Reading text:
Do we really understand BLOCKCHAINS and BITCOINS ?
Conventional recordings of data in multiple ledgers are slow and inefficient which can be altered retroactively and are often unverifiable. The same data may be recorded differently by various agencies, such as banks, customers, regulators or auditors. Block-Chain (BC) technology employs shared ledgers or computer blocks where the same information as high volume of transactions and operational instructions, can be stored in an immutable form. These are simultaneously available to all stakeholders, who may/may not be known to one another.
Storage may be private or public, depending upon the consensus among the participants. Data visibility is determined by the extent of permissions, granted by the users to those concerned, at an appropriate level of accessibility. Unauthorized persons are thus denied access to personal information by incorporating what is called a smart contract. These decentralized blocks hold valid transactions that are encoded and form chains. Block-Chains are thus chains of authentic computer blocks shared as transparent public distributed ledgers.

Work request 1: In the blockchain text, what is incorporated to deny unauthorized persons access to personal information?
Work request 2: Rewrite everything in the blockchain text from "Storage may be" down to "public distributed ledgers.", substituting "digital agreement" for "smart contract".

Exercise data:
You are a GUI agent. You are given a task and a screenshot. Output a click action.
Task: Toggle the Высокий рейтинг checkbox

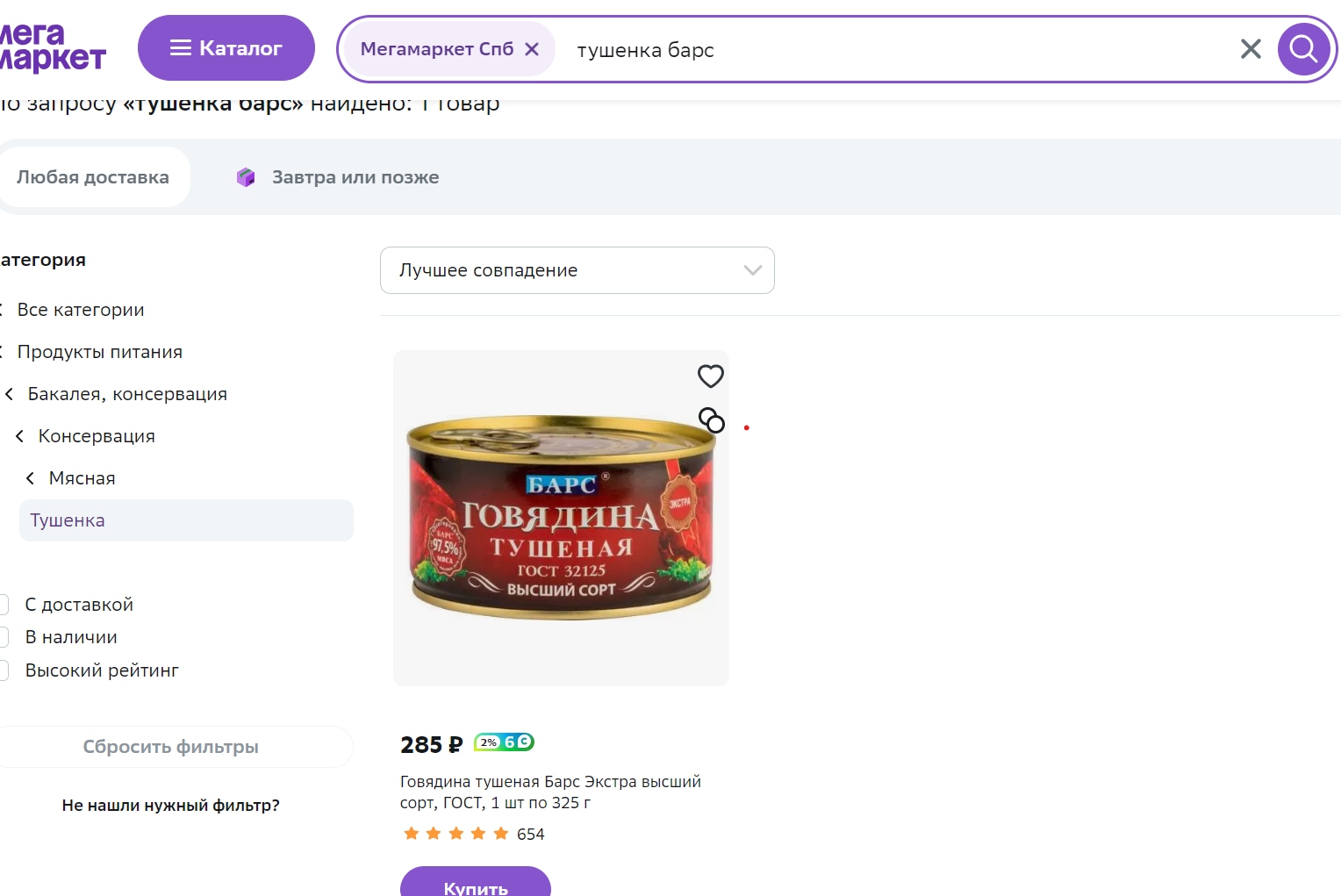click(4, 670)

Exercise answer 1: A smart contract.

Exercise answer 2:
Storage may be private or public, depending upon the consensus among the participants. Data visibility is determined by the extent of permissions, granted by the users to those concerned, at an appropriate level of accessibility. Unauthorized persons are thus denied access to personal information by incorporating what is called a digital agreement. These decentralized blocks hold valid transactions that are encoded and form chains. Block-Chains are thus chains of authentic computer blocks shared as transparent public distributed ledgers.